After the dance, the ceremony continued and once again, a small number of (most certainly paying) participants could take part in the ritual offering of paper and green branches to the deity. Some more chanting concluded the ceremony.

The interesting bit here was a person with a microphone telling the spectators – and also the participants – what would happen next, when they had to stand, bow, and were allowed to sit again. It reminded me very much of the priests in our churches who, at weddings, funerals and the like, have to guide their hapless sheep in a quite similar manner…

Anyway, at the end of the ceremony, the fun feature began. Shiramine is the shrine where people go to pray for luck – in various ball games, especially soccer. Usually, a shrine receives offerings for the  gods to grant a wish and when they have done so. And here, there are many footballs of all sizes offered, often with a note or signature written on them, and they are displayed. It gives the shrine an appearance very different from all the others with their large stacks of sake barrels!

So, the fun feature at Shiramine shrine every year at the Tanabata festival is the playing of the ball game called Kemari, where eight players, men and women, wonderfully dressed in old court costumes and black leather shoes, play kick up with a white ball made from deer skin, which had just been blessed in the preceding ceremony.
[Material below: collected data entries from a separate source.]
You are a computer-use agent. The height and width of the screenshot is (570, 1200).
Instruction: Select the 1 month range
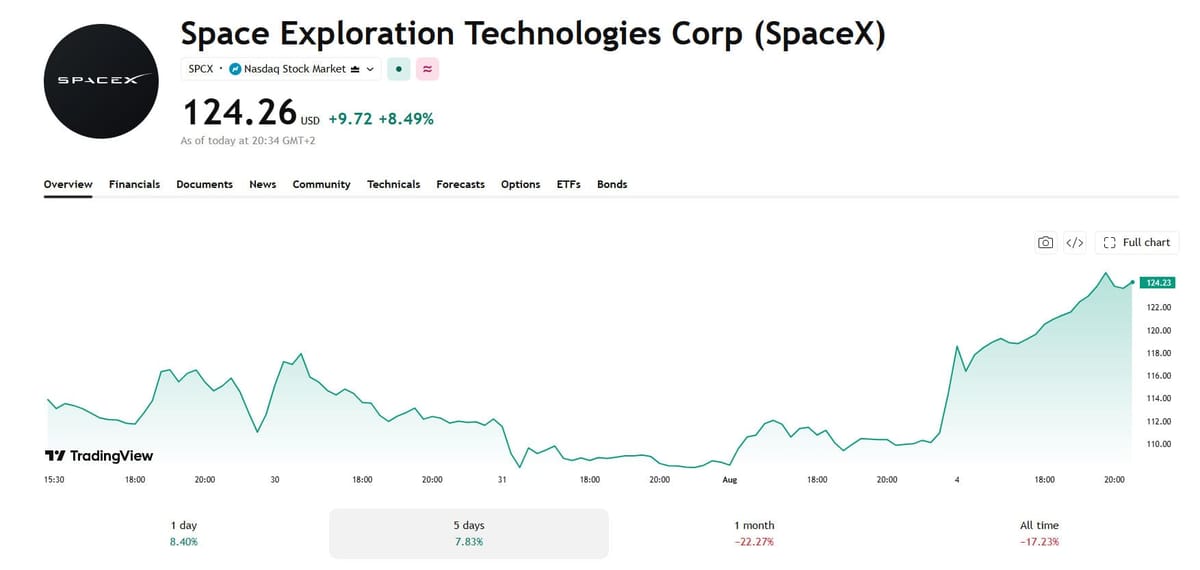point(754,533)
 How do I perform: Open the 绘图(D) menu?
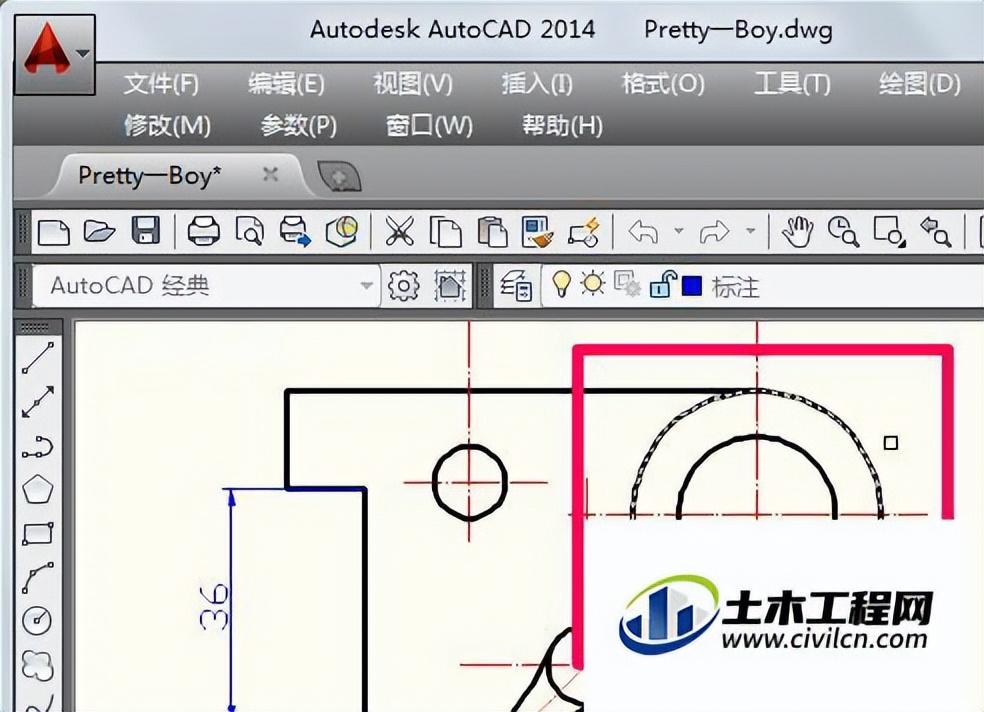[x=918, y=85]
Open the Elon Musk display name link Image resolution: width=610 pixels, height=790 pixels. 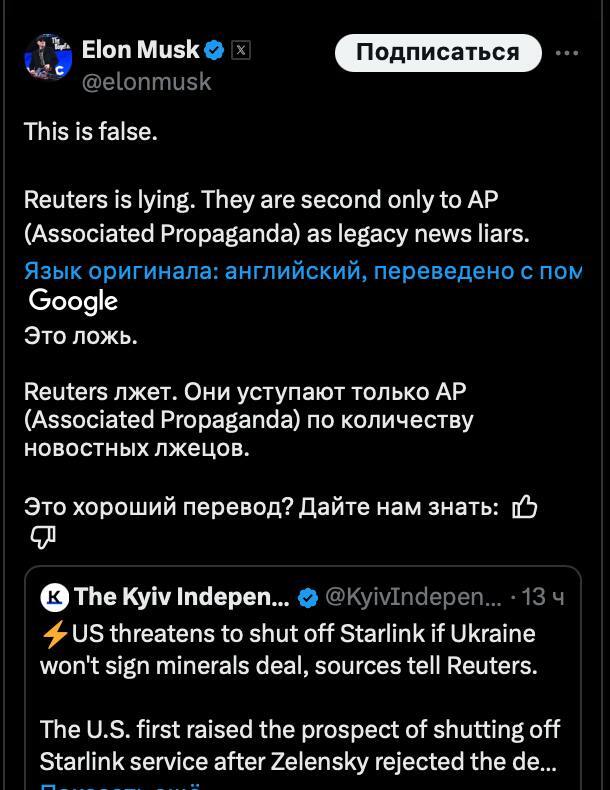(x=140, y=49)
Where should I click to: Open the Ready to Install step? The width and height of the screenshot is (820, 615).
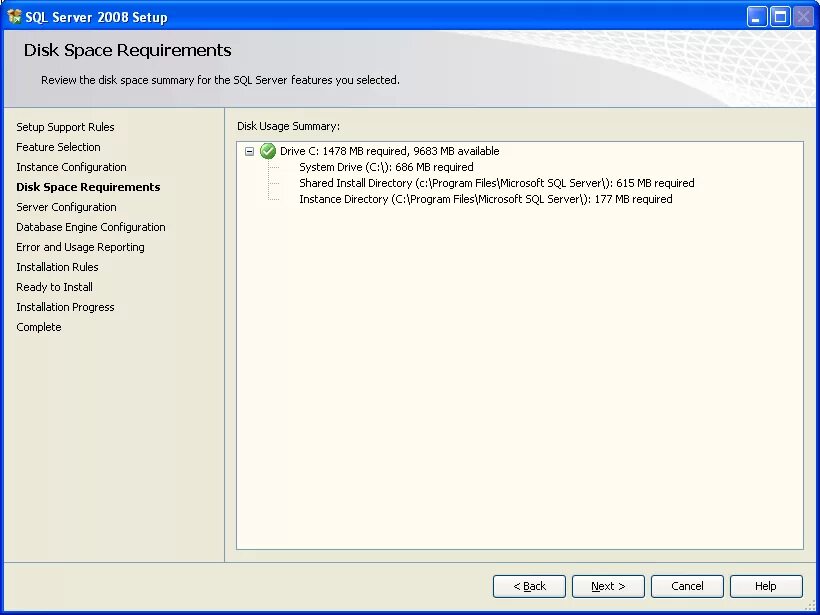pos(54,287)
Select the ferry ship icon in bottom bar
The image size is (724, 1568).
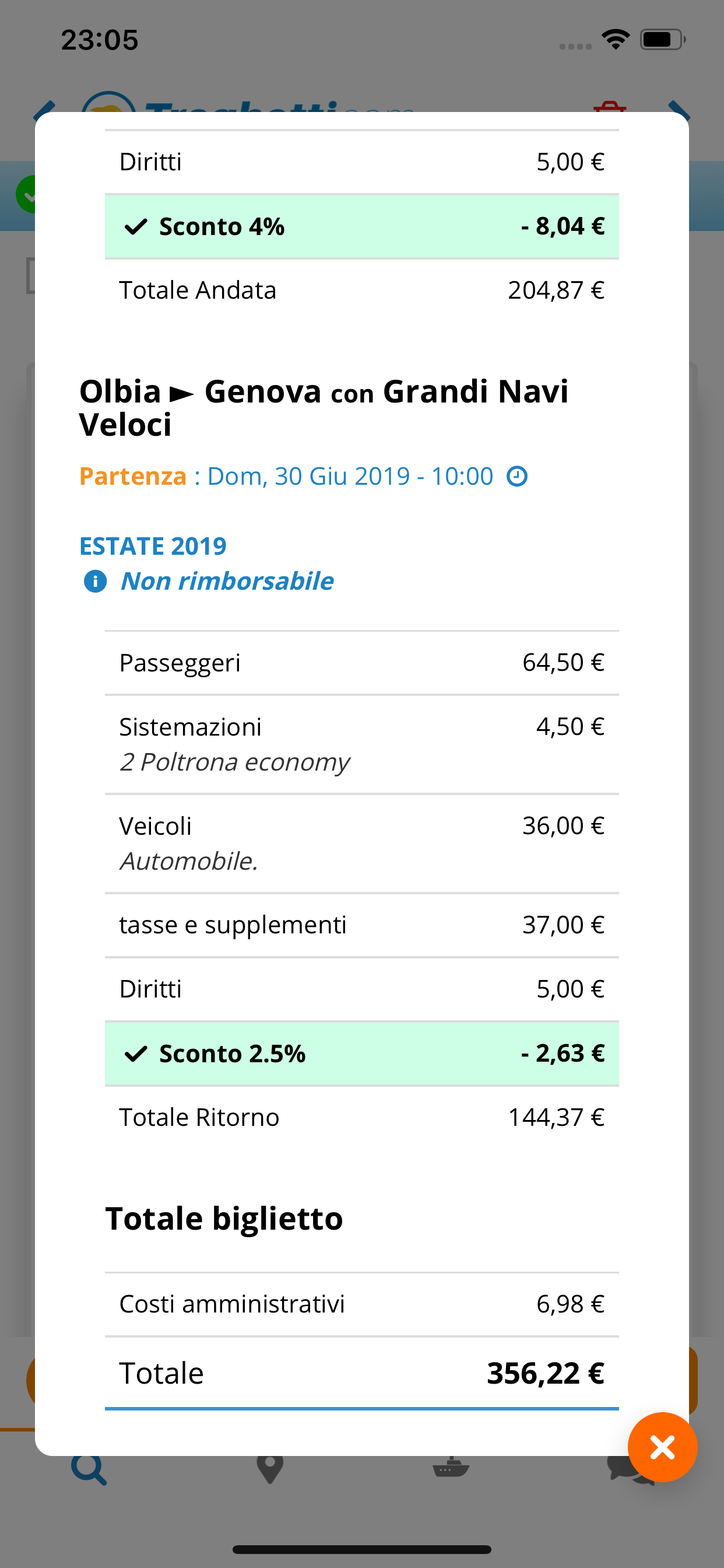450,1468
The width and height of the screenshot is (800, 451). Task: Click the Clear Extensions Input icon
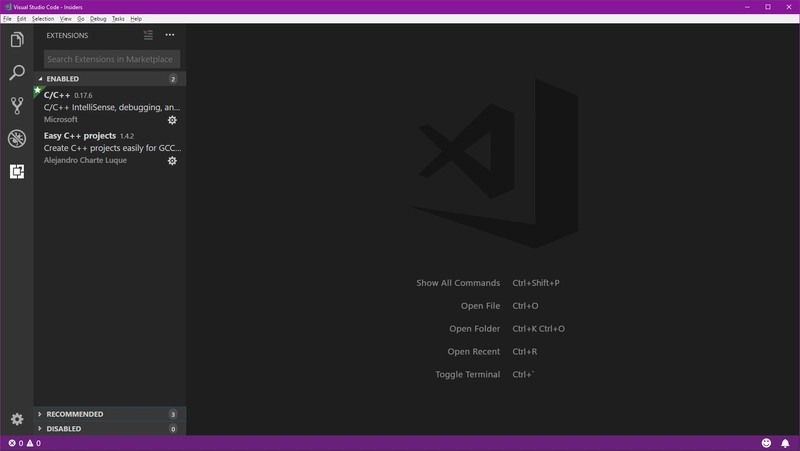click(x=148, y=35)
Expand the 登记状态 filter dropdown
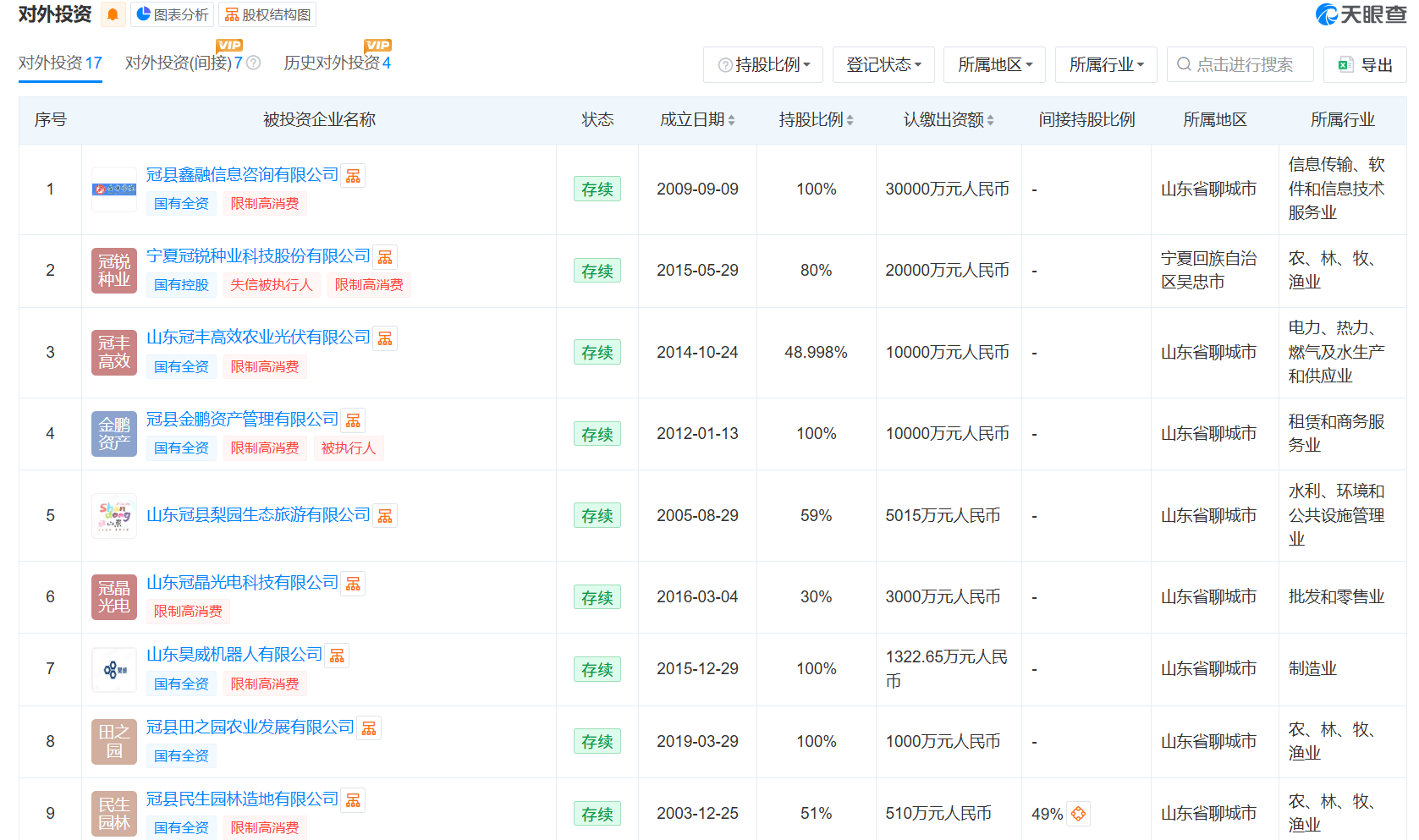The image size is (1419, 840). (x=883, y=64)
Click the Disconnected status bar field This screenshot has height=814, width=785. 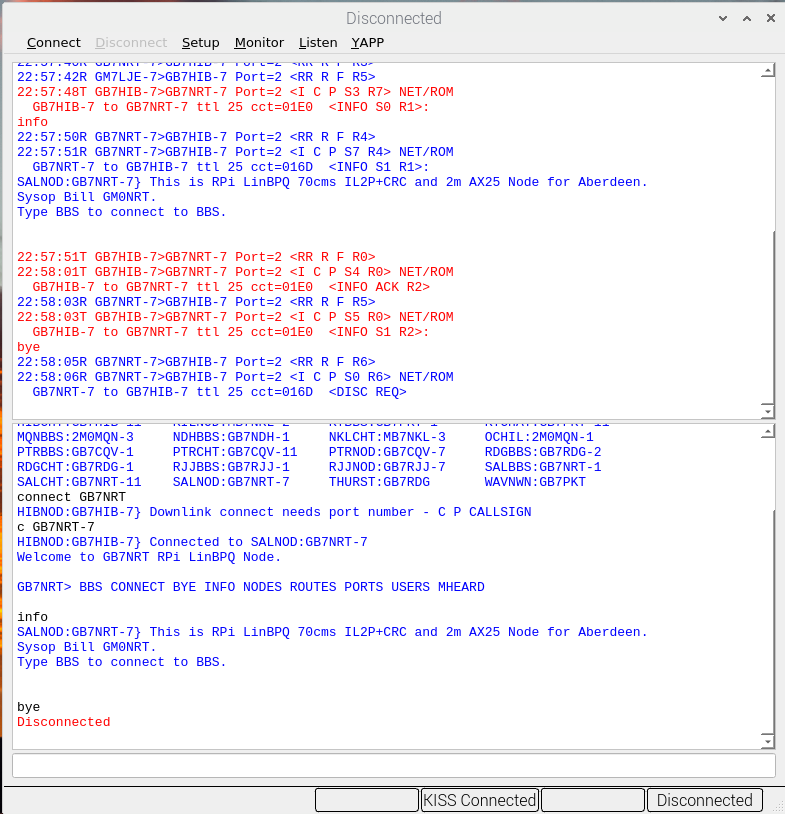click(x=704, y=800)
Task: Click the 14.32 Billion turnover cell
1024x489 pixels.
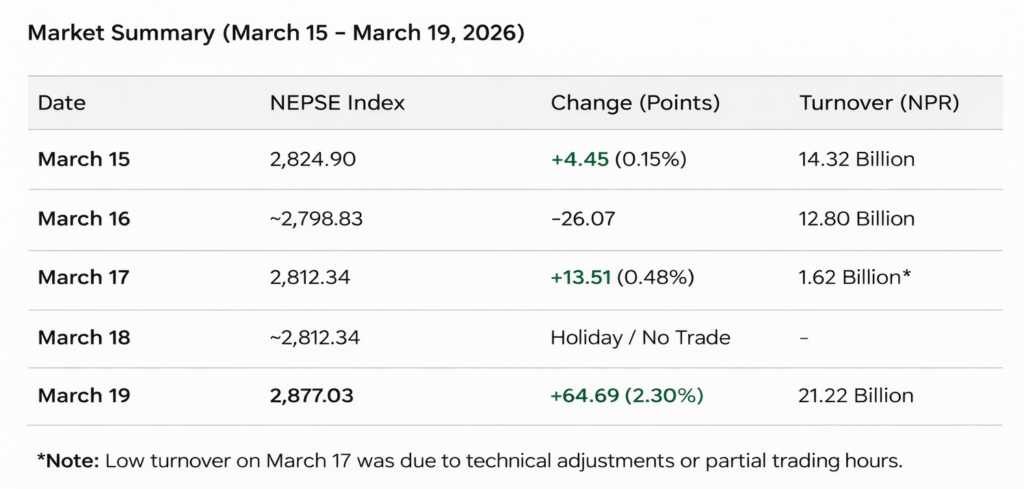Action: (856, 159)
It was very hot and humid yesterday, and the players’ clothing with its several layers and endless sleeves and hakama must have been incredibly hot indeed, but the obvious and genuine fun the players had in the game made it extra fun to watch too. When the game was over, some of the spectators were invited to try kick ups as well, which I thought was a very nice move.kemari ball game

I went home then, bought some sweet bread and a chocolate milk and took a break on a shadowy bench at the river. It was a wonderful day.